Geologen gehen davon aus, dass mit Rodinia in der Urgeschichte der Erde ein Superkontinent existiert hat, der alle Landmassen vereinte. Vor rund 750 Millionen Jahren brach er auseinander - auch jene Teile, die heute Indien und Madagaskar bilden.
Auf der Insel Mauritius, 900 Kilometer östlich von Madagaskar und 4.000 Kilometer südwestlich von Indien gelegen, hat eine Geologengruppe um Trond Torsvik von der Universität Oslo nun Gesteinsfragmente gefunden, die die beiden einst miteinander verbunden haben.
Die Studie:
"A Precambrian microcontinent in the Indian Ocean" von Trond Torsvik und Kollegen ist am 24.2.2013 in "Nature Geoscience" erschienen.
Ö1 Sendungshinweis:
Dem Thema widmet sich auch ein Beitrag in Wissen aktuell: 25.2., 13:55 Uhr.
Wie Tanker auf dem Meer
Den Hintergrund erklärt der Geophysiker Götz Bokelmann von der Universität Wien gegenüber science.ORF.at: "Kontinente schwimmen auf dem Erdmantel quasi wie Tanker auf dem Meer. Früher oder später kollidieren sie, und es bildet sich ein Superkontinent." Alle paar hundert Millionen Jahre wiederhole sich der Vorgang, den man auch modellieren kann.

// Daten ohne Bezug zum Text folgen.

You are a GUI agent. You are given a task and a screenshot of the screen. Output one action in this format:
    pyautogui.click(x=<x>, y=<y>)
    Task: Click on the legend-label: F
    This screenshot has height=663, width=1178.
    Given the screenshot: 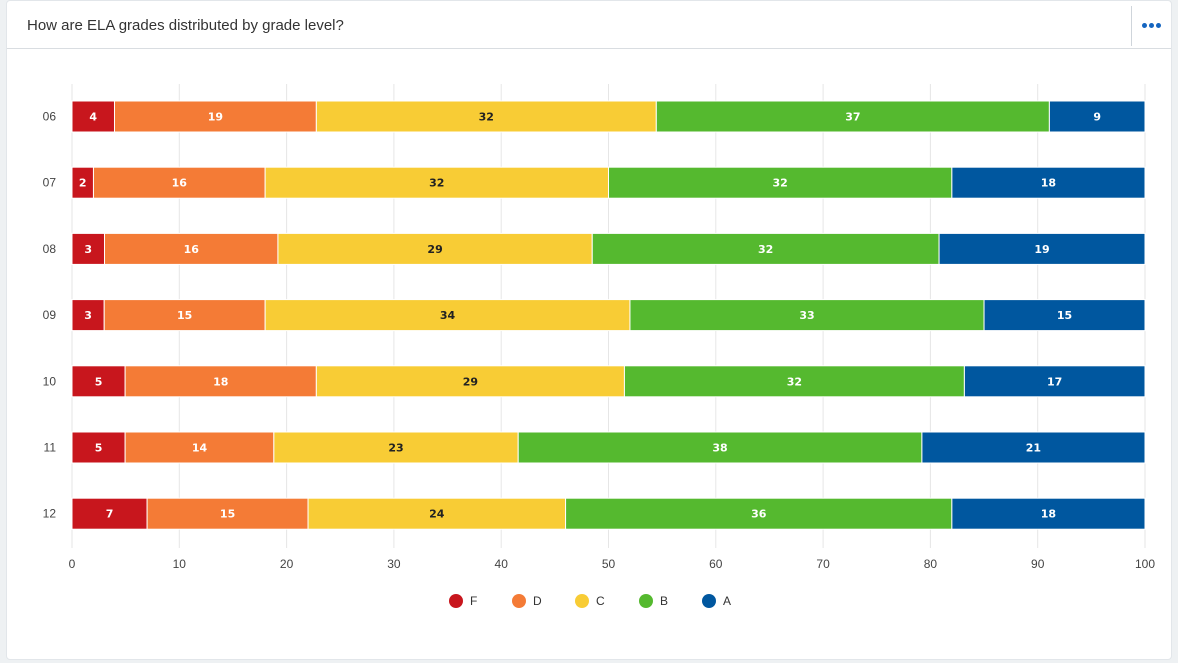 What is the action you would take?
    pyautogui.click(x=474, y=601)
     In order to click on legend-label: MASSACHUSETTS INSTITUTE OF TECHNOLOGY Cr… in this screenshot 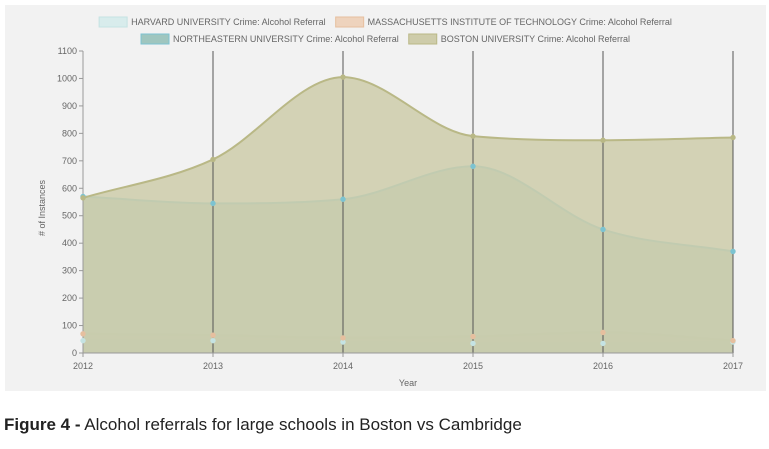, I will do `click(520, 22)`.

Einen weiteren möglichen Beweis für diesen Zyklus haben nun die Forscher um Torsvik gefunden. Mit Hilfe von Gravimetrie, plattentektonischen Rekonstruktionen und Geochemie haben sie eine Region im Indischen Ozean genauer untersucht und Basaltgestein von den Stränden der Insel Mauritius analysiert. Es stammt ihnen zufolge von Vulkanausbrüchen, die vor rund neun Millionen Jahren stattgefunden haben.

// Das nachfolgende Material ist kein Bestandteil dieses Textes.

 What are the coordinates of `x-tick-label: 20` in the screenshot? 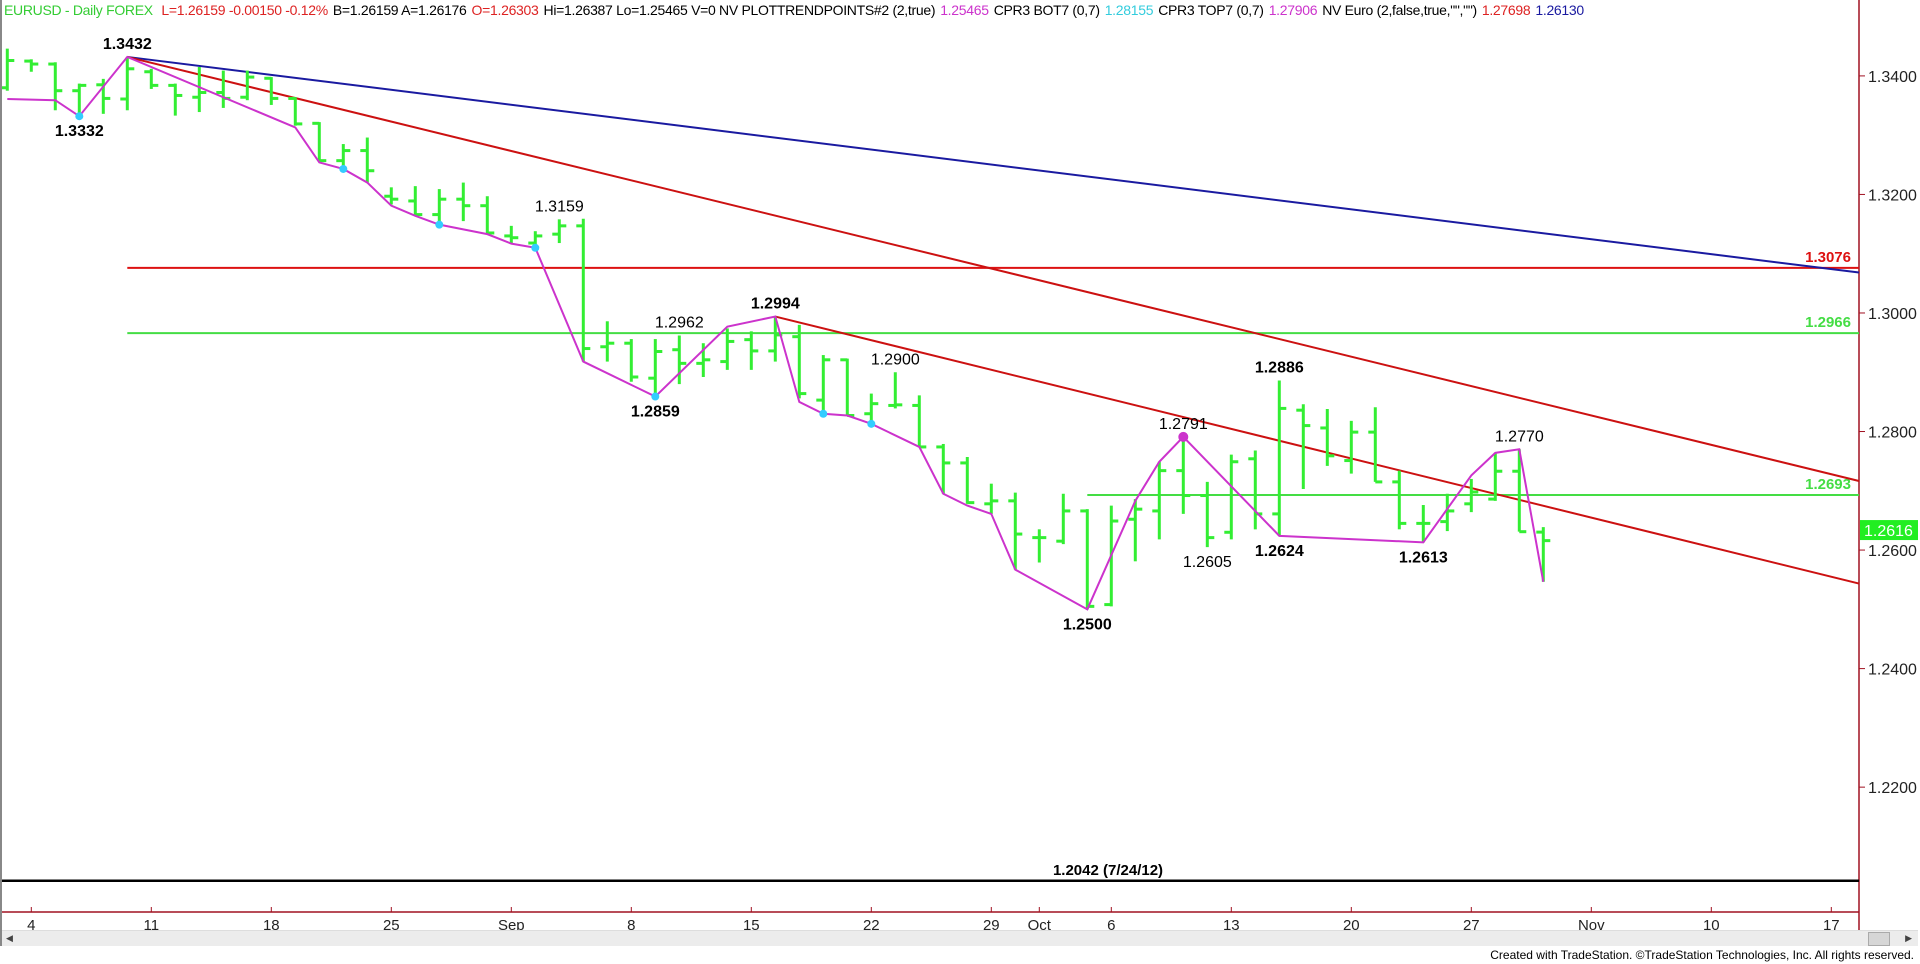 It's located at (1352, 926).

Einige der entdeckten Mineralien, sogenannte Zirkone, waren aber deutlich älter: Sie sind vor 660 Millionen bis zu zwei Milliarden Jahren entstanden und haben laut der aktuellen Studie die Eigenschaften von kontinentaler Erdkruste.
"Mauritia" getauft
Die Forscher glauben daher, dass die Mineralien von einem zwischen Indien und Madagaskar gelegenen Mikrokontinent stammen und durch einen Vulkanausbruch an die Oberfläche transportiert worden sind.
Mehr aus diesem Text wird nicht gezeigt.